## Task to complete:
Exactly as they stand, repeat the lines from the one containing "Click the Routing Detail scrollbar down arrow" through the final line of the listing, both ends included, and nothing else; skip the pictures.
------------------------------------------------
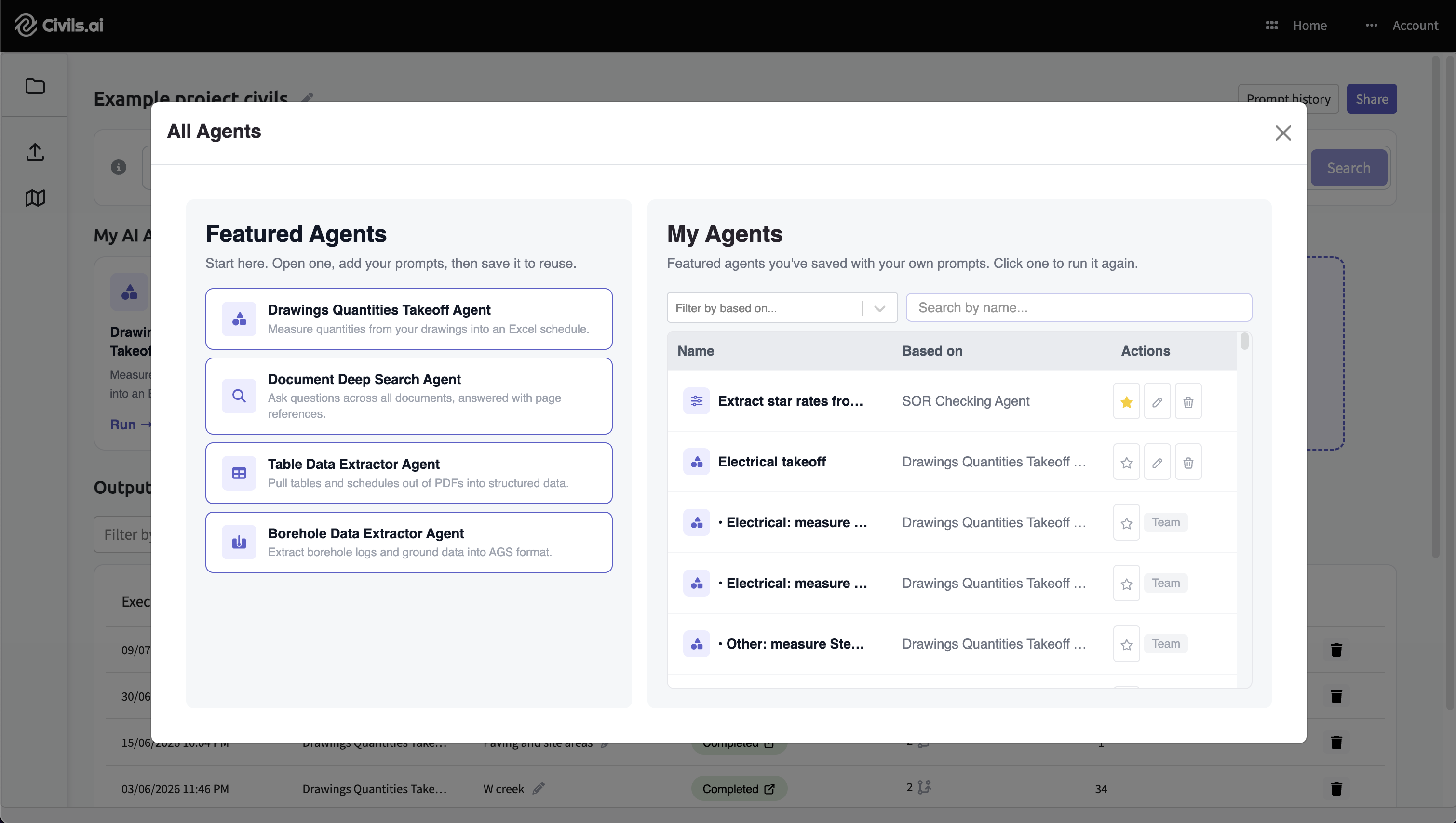Edit the Extract star rates agent

tap(1157, 401)
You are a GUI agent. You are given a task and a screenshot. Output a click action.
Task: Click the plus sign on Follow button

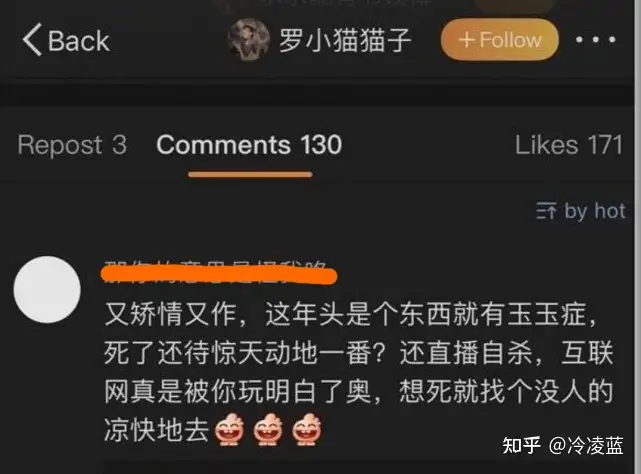tap(466, 40)
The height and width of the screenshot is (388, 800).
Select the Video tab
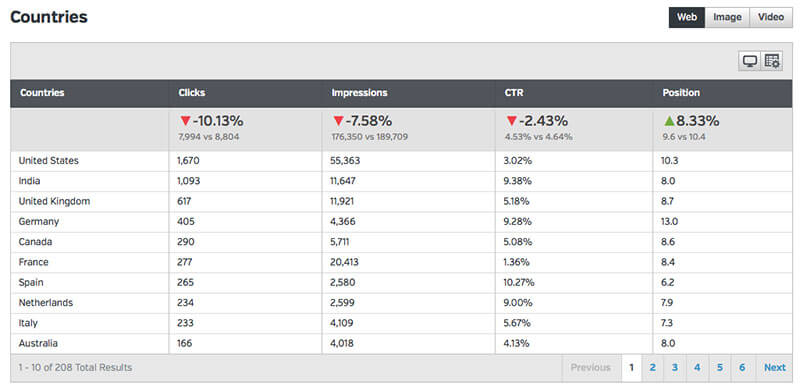(771, 17)
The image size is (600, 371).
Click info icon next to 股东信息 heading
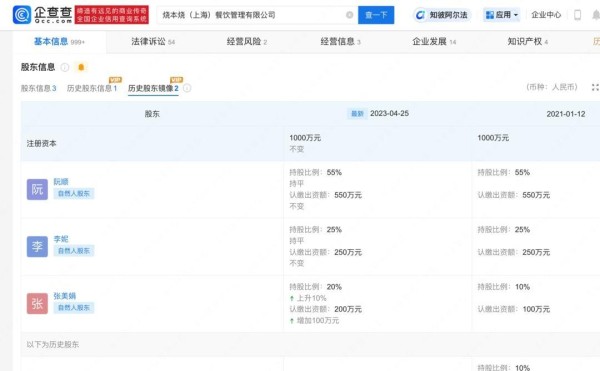click(65, 67)
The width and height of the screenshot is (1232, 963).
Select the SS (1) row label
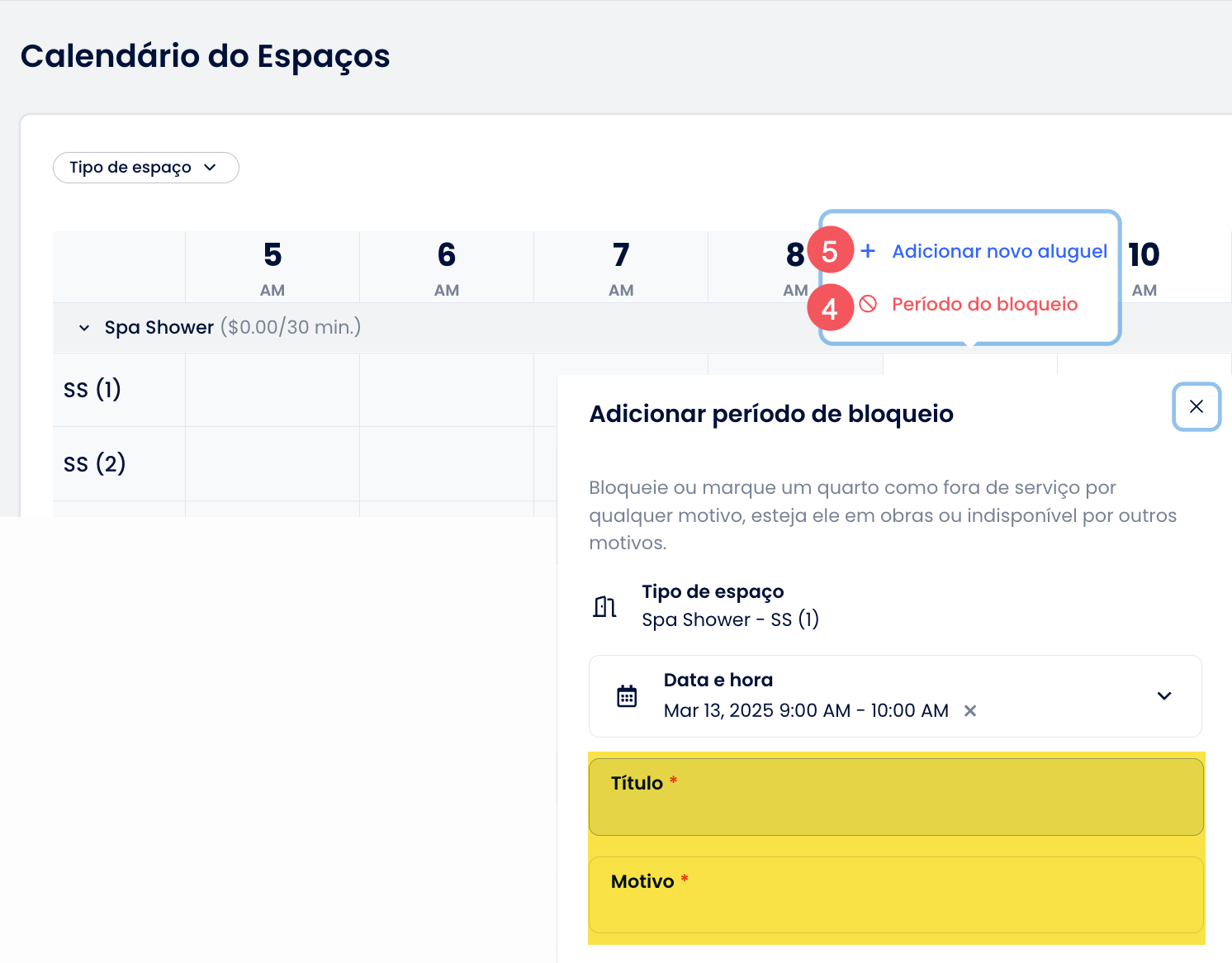pyautogui.click(x=92, y=389)
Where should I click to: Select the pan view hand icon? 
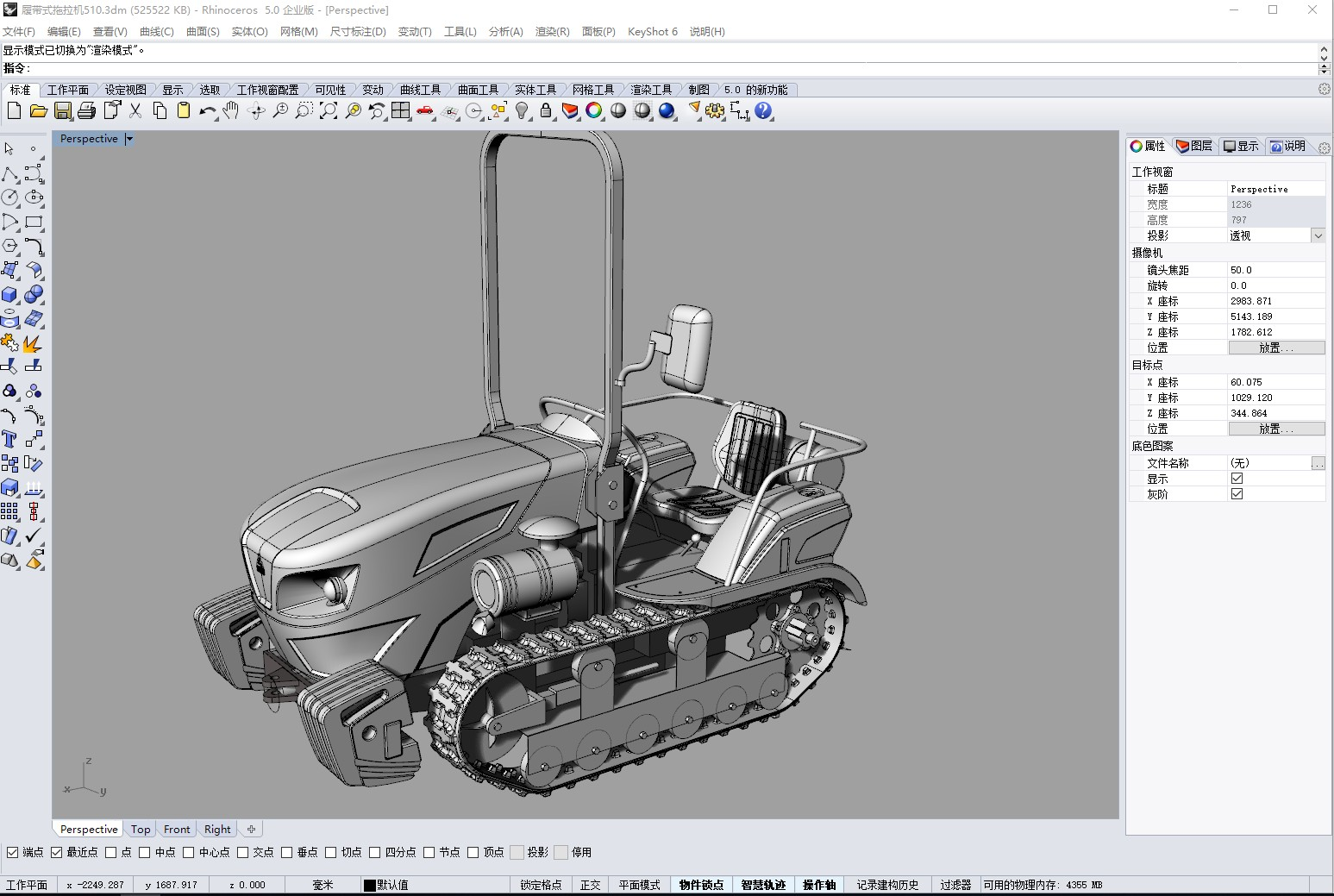[230, 110]
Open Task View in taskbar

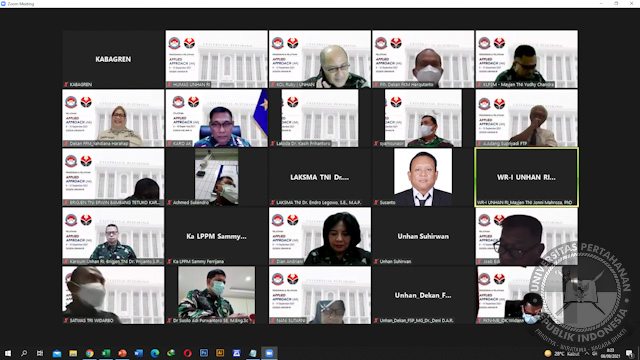[x=40, y=353]
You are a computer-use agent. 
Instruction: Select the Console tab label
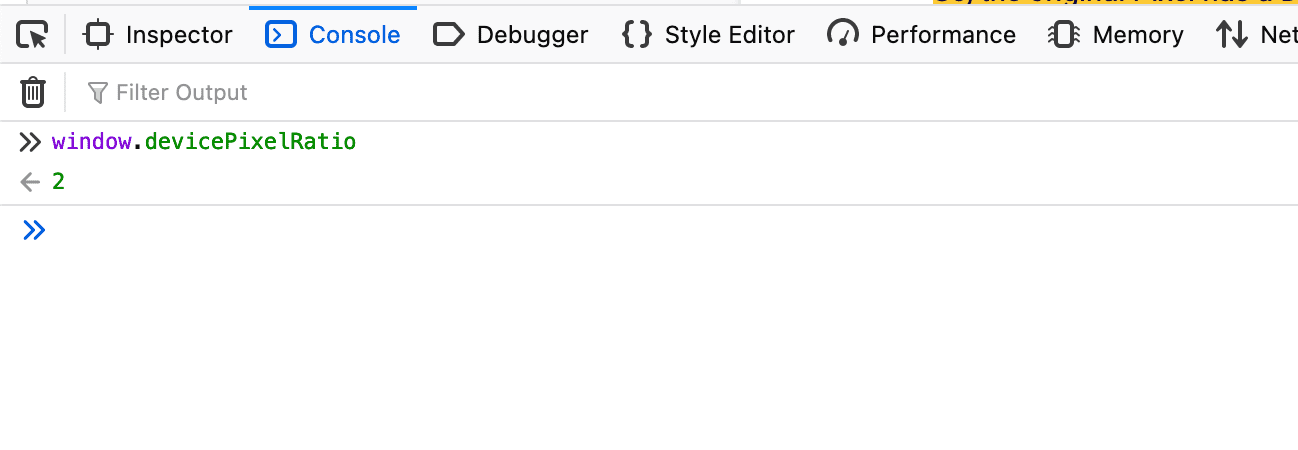tap(354, 36)
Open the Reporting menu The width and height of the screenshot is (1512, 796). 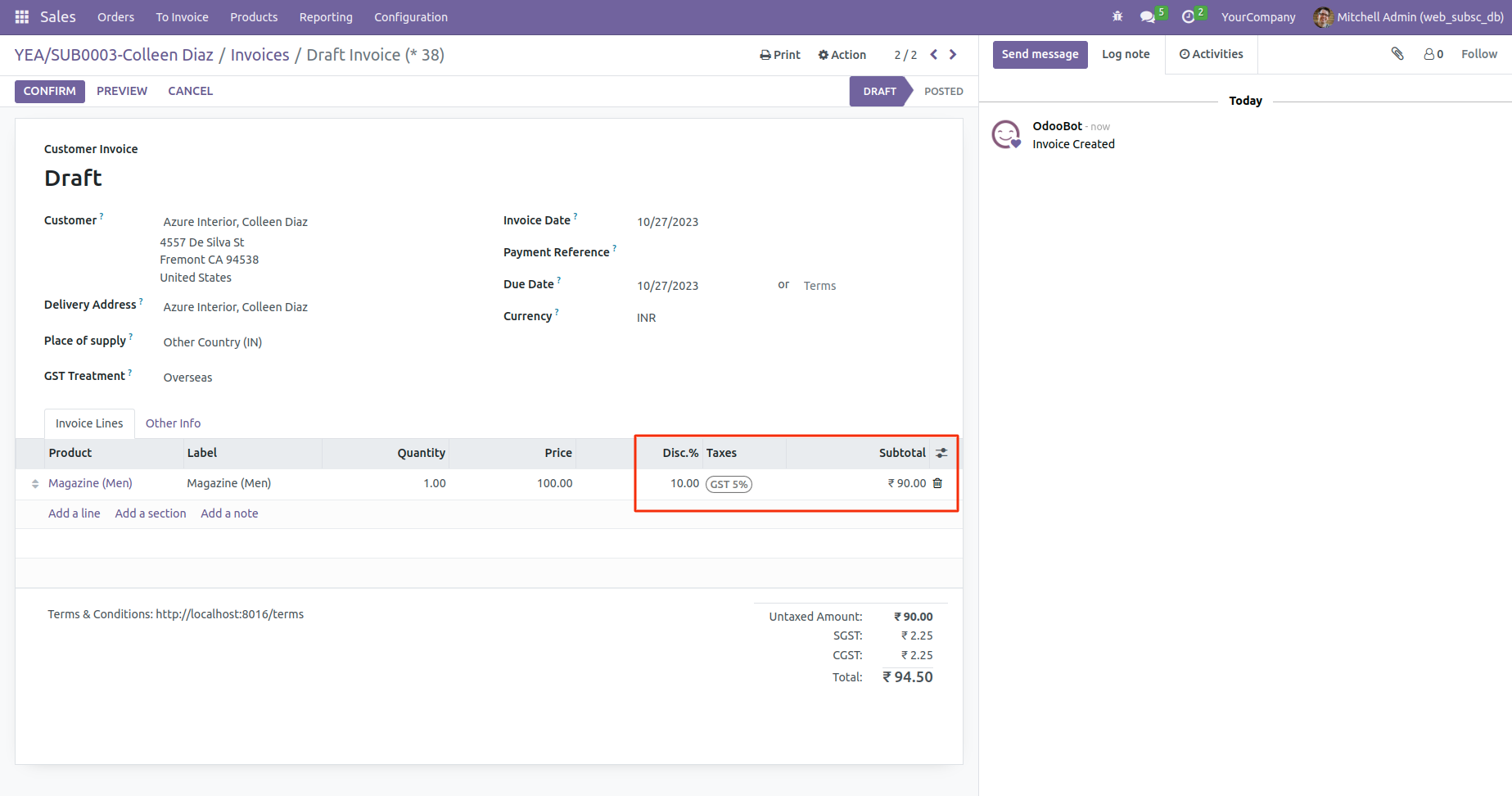(x=326, y=17)

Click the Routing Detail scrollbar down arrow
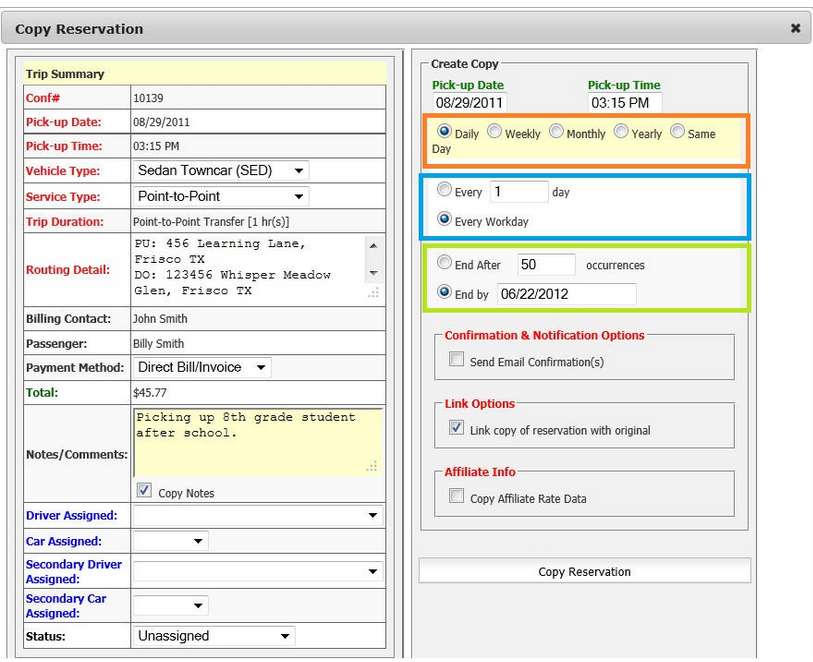point(373,273)
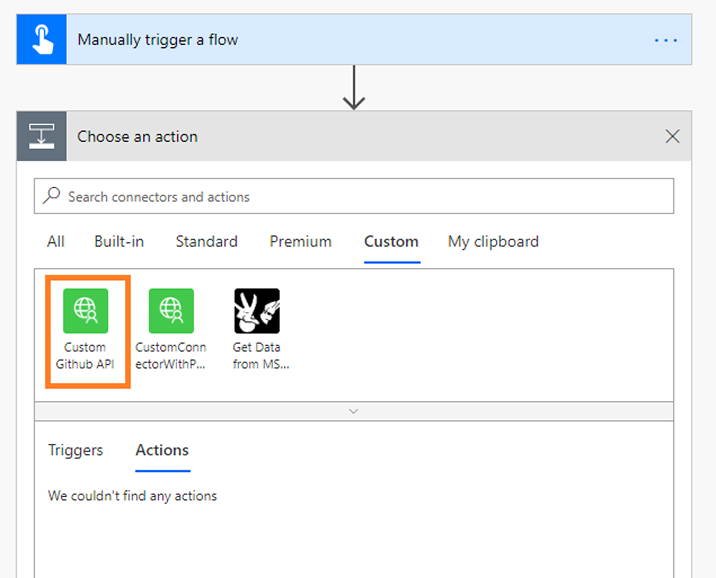This screenshot has height=578, width=716.
Task: Show the Standard connectors tab
Action: click(x=206, y=242)
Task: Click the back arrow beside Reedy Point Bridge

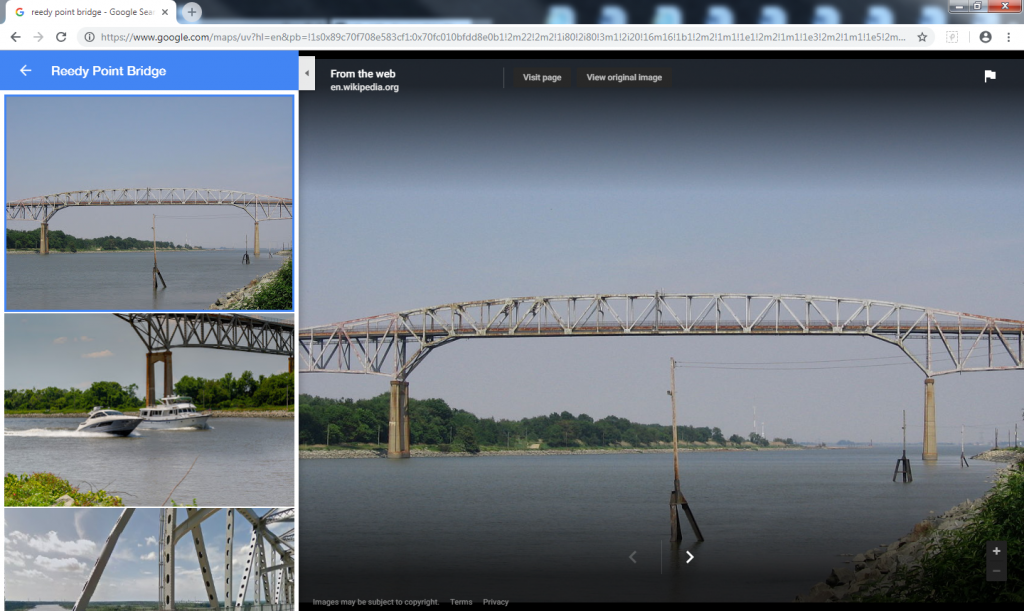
------------------------------------------------
## Answer to the exercise:
Click the Routing Detail scrollbar down arrow
point(373,273)
This screenshot has height=578, width=716.
Task: Show the Standard connectors tab
Action: click(x=206, y=242)
Task: Click the back arrow beside Reedy Point Bridge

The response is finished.